Written request:
Copy word for word the lines of the records from the line with "Tap the title" to the end of the records. Leave the pictures out of your copy.

● ● ● ● ●

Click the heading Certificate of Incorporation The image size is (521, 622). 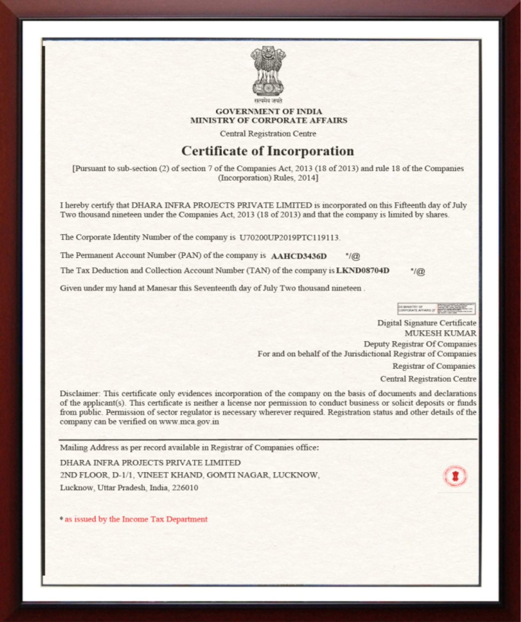[268, 151]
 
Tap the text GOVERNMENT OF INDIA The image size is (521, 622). [268, 112]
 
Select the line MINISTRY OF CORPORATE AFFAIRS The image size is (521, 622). [268, 121]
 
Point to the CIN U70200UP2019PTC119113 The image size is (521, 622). [289, 238]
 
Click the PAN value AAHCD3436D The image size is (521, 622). [299, 256]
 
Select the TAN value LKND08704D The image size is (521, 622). [363, 271]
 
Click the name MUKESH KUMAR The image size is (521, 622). [440, 333]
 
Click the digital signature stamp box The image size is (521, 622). [436, 309]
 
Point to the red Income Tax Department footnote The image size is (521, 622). [136, 519]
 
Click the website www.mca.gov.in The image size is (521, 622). [189, 422]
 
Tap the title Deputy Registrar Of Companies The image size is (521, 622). [420, 344]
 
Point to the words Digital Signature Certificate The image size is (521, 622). [426, 323]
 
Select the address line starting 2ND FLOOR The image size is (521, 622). [190, 475]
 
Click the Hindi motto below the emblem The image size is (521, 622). [268, 101]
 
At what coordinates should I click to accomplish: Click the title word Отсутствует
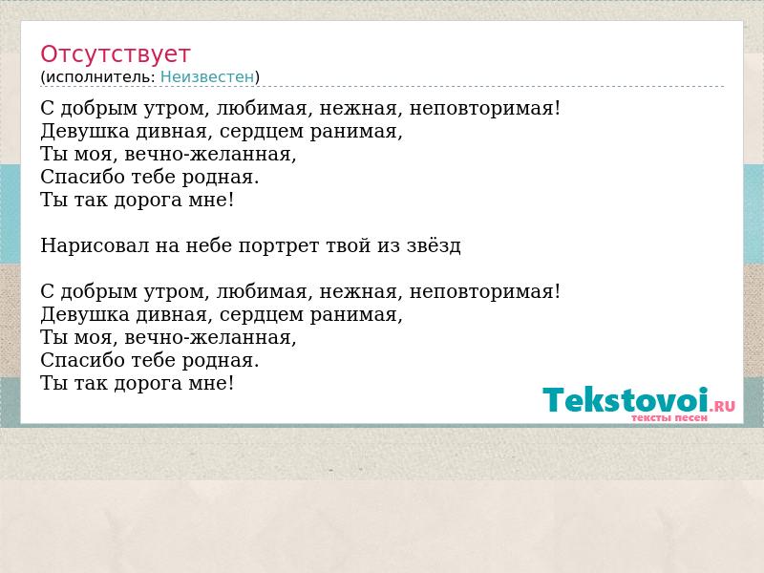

● ● ● ● ●

Written solution:
Tap the title Deputy Registrar Of Companies The image size is (521, 622). [420, 344]
 
Point to the words Digital Signature Certificate The image size is (521, 622). [426, 323]
 
Select the address line starting 2ND FLOOR The image size is (521, 622). [190, 475]
 
Click the Hindi motto below the emblem The image size is (521, 622). [268, 101]
 
At what coordinates should I click to accomplish: Click the title word Отсутствует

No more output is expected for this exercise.